### Input for this task

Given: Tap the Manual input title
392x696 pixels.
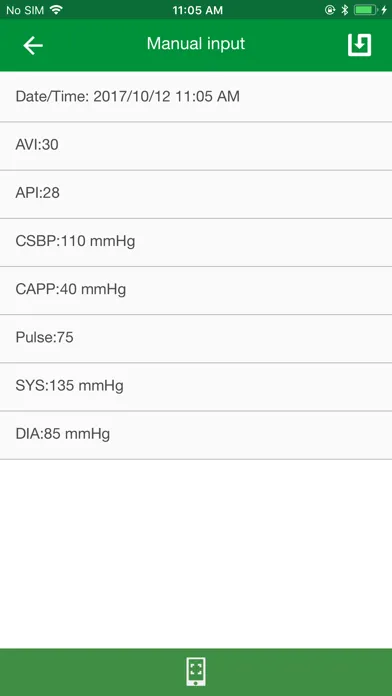Looking at the screenshot, I should [196, 44].
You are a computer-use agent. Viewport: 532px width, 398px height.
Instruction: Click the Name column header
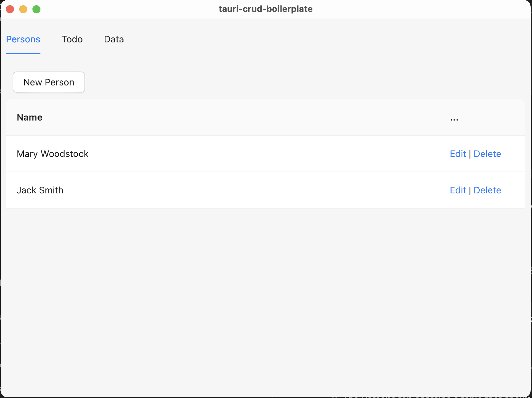point(29,118)
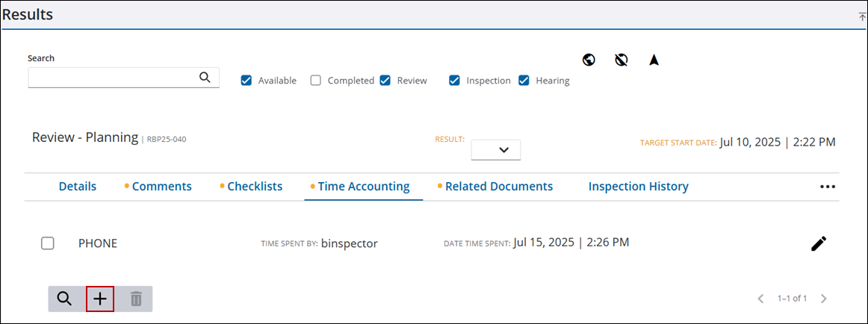Uncheck the Available checkbox

point(247,81)
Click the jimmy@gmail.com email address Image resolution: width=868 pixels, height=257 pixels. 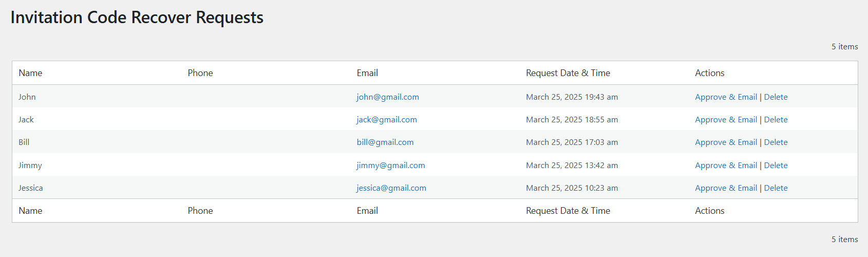point(391,166)
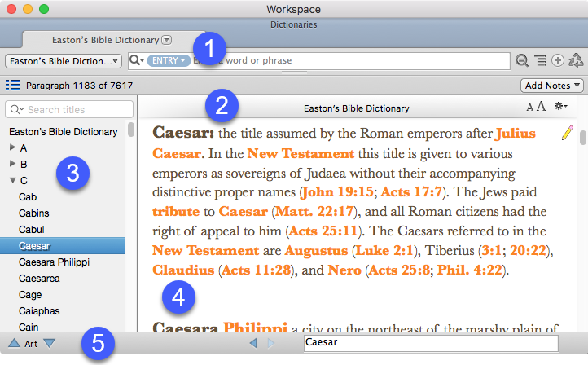Viewport: 588px width, 365px height.
Task: Go to next Art item with down arrow
Action: coord(50,344)
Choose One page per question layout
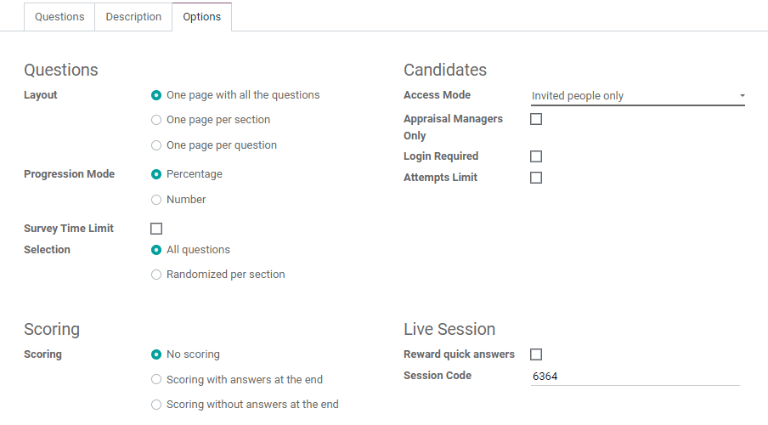This screenshot has height=425, width=768. 156,145
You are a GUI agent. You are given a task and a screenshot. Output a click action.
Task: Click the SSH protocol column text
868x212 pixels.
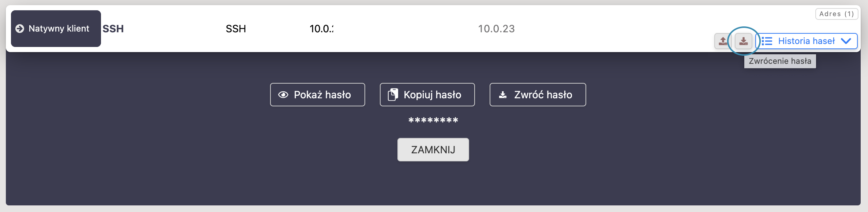[x=236, y=29]
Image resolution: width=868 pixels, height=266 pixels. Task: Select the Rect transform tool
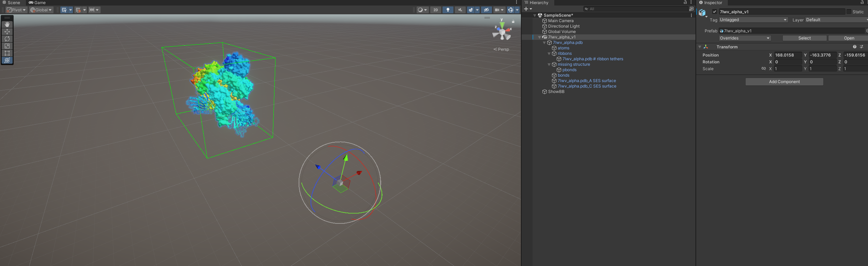click(x=7, y=53)
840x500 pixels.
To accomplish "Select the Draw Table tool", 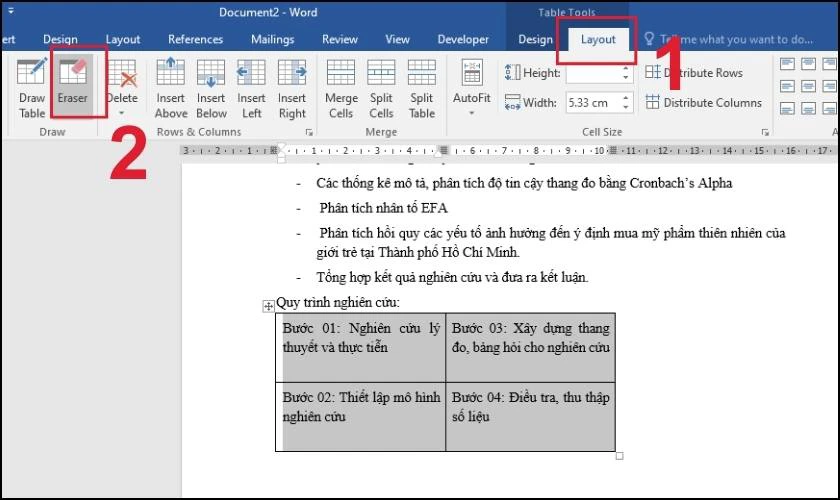I will [32, 88].
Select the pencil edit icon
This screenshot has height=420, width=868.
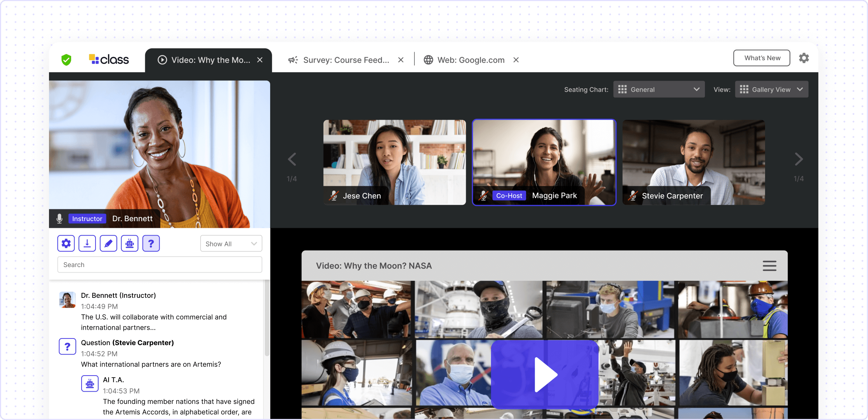tap(109, 243)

######

What needs to be done: In the listing, take the lines from the first one through the line containing "point(247,81)" and rewrite them with "Name column header" replaced by "Email column header", changing nothing else. Can you give only those lines, without the pictures?

Finished exercise:
Given: Tap the Manual input title
392x696 pixels.
Looking at the screenshot, I should [196, 44].
You are a computer-use agent. Viewport: 532px width, 398px height.
Instruction: Click the Email column header
point(29,118)
Uncheck the Available checkbox

point(247,81)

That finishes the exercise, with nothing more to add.